The story of the Finnish Air Force swastika is still not over

by , under Enrique Tessieri

We wrote Wednesday that the Finnish Air Force quietly dropped the swastika as the symbol of the Finnish Air Force Command. But not so fast. The swastika continues to adorn the Air Force Academy.

An article in DW of Germany asks how an anti-Semitism symbol like the swastika made its way to Finland.

Writes the BBC: “The symbol will always be intrinsically linked with Nazi Germany and its crimes, even though its roots go back many thousands of years.”

The symbol of the Finnish Air Force Academy continues to have the swastika.

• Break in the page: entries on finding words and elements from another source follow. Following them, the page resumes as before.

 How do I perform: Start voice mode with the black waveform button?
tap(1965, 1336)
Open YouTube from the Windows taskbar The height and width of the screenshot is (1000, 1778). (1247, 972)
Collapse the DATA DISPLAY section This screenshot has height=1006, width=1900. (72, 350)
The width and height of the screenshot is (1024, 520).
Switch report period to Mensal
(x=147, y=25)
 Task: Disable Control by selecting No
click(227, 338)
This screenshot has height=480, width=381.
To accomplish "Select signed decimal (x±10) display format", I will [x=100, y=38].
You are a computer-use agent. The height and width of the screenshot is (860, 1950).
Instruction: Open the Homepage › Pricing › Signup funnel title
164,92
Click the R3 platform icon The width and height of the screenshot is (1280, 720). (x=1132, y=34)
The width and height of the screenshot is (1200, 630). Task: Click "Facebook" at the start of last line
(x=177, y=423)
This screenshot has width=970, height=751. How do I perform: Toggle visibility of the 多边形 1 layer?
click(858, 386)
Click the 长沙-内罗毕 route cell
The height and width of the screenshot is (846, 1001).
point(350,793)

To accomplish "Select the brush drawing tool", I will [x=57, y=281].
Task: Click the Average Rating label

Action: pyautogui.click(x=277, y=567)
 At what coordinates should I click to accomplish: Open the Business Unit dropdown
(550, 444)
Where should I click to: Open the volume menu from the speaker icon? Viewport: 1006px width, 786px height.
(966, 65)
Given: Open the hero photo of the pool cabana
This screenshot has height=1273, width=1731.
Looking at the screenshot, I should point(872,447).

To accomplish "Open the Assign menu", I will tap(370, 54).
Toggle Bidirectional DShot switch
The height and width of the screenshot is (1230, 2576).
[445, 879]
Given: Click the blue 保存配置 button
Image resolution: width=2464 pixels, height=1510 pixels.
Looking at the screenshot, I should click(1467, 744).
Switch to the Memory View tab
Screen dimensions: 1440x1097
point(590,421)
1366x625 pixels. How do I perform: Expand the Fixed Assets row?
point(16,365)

Source: Finnish Air Force Academy
Source: Finnish Air Force Academy.
The swastika can be found as well on the Finnish presidential flag. Source:

“The swastika entered Finland’s air force through a Swedish nobleman, Count Eric von Rosen,” the article reports. “He had gifted a plane to the air force of Finland in 1918, with a blue swastika painted on it. Rosen used to consider the swastika a good luck charm.”

Even if the use of the swastika is different than in Germany, one wonders why Finland persisted in its use way after World War 2?

History is one answer and how we played down our role and alliance with Nazi Germany. If some historians are to be believed, Finland fought a separate war against the former Soviet Union.

Would the removal of the swastika from the Finnish air force after the country signed an armistice with the USSR in September 1944 have incriminated Finland and put it in the same league as minor Nazi allies Hungary, Croatia, Bulgaria, and Romania?

There are much more facts that that are still hibernating. One day they’ll come out.